#### DOCUMENT SOURCE ####
À Arles, la photographie n’est pas qu’un festival : c’est un langage commun, un moteur de création et un lien vivant avec un territoire. Dans cet entretien, Françoise de Panafieu revient sur l’ambition internationale, l’ancrage local, les mutations de l’image et l’audace nécessaire pour demain.
En quoi les Rencontres d’Arles incarnent-t-elles à la fois une ambition culturelle internationale et une aspiration profondément ancrée dans le territoire arlésien ?
François de Panafieu : Les Rencontres d’Arles possèdent une singularité rare : elles sont à la fois un événement d’envergure mondiale et une manifestation profondément enracinée dans leur territoire d’origine. C’est un équilibre délicat, mais qui fait toute leur force.
D’un côté, le festival attire chaque été près de 160 000 visiteurs venus du monde entier, dont 50 % d’étrangers lors de la semaine d’ouverture. Quarante-sept expositions sont déployées dans une vingtaine de lieux patrimoniaux, parfois insolites, et font dialoguer photographie contemporaine, archives et grands noms de l’histoire de l’image.
Cette dimension internationale est évidente : Arles est devenu un carrefour incontournable où se rencontrent artistes, commissaires, galeristes, éditeurs, journalistes et passionnés de photographie.
De l’autre côté, les Rencontres restent profondément ancrées dans l’âme arlésienne. Créées en 1970 par trois figures liées à la ville – le photographe Lucien Clergue, l’historien Jean-Maurice Rouquette et l’écrivain Michel Tournier – elles n’ont jamais cessé d’entretenir ce lien avec le territoire.
Les Arlésiens bénéficient d’un accès gratuit aux expositions, et de nombreux projets d’éducation artistique irriguent la vie locale. Je pense notamment à la « Rentrée en images », qui permet chaque année à 11 000 élèves de se familiariser avec la photographie.
#### DONNÉES À TRAITER ####
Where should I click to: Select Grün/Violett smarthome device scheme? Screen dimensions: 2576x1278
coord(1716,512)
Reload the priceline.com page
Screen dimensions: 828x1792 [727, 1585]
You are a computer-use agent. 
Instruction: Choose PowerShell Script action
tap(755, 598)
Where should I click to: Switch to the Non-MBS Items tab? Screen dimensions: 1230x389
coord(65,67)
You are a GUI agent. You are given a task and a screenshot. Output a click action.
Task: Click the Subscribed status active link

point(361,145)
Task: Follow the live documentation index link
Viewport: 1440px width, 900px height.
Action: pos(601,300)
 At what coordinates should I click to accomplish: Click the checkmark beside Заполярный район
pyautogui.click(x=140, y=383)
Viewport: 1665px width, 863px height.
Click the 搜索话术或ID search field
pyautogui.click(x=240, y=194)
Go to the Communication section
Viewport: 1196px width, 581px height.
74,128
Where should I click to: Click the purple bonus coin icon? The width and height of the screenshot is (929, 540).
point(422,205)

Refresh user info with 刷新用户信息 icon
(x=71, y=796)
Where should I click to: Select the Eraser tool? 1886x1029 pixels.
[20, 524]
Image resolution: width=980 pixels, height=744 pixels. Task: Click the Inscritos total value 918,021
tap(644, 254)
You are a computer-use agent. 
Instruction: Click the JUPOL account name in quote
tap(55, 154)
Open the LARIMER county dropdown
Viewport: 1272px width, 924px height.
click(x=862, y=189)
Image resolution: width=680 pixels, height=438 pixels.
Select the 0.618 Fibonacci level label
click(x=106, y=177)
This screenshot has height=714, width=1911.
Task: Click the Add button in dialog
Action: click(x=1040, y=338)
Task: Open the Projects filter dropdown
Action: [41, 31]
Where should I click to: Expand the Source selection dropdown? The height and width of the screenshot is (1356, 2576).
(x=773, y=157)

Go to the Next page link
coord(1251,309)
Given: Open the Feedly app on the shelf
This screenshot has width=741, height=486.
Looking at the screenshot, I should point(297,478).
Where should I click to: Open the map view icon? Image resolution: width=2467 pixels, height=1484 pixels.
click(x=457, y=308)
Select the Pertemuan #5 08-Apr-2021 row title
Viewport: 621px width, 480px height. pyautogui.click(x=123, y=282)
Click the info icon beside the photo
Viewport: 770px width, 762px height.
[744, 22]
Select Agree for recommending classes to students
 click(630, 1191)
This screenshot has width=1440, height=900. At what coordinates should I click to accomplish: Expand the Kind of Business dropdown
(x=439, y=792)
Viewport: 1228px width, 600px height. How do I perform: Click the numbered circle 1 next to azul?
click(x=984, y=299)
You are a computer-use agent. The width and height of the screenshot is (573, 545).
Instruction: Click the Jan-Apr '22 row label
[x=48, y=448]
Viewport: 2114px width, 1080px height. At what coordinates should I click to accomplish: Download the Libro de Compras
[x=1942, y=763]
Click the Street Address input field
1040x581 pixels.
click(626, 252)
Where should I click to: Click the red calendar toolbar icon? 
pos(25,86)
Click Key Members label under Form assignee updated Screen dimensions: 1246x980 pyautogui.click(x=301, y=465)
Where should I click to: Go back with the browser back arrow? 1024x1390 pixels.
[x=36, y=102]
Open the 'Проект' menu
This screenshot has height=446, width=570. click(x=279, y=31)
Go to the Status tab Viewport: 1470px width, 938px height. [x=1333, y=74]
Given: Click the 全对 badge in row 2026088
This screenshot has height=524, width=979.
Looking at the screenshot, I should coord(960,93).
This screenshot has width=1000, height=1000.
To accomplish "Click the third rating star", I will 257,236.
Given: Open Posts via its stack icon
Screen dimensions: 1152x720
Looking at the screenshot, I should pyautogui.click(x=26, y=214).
####
_CONSIGNES_.
1. D'après l'entretien, en quelle année les Rencontres d'Arles ont-elles été créées ?
2. Recopiez sans rien changer les lignes des données, de celle qui contient « Given: Open Posts via its stack icon » jusqu'à la dernière ligne des données, toutes deux incluses.

_CORRIGÉ_.
1. En 1970.

2.
Given: Open Posts via its stack icon
Screen dimensions: 1152x720
Looking at the screenshot, I should pyautogui.click(x=26, y=214).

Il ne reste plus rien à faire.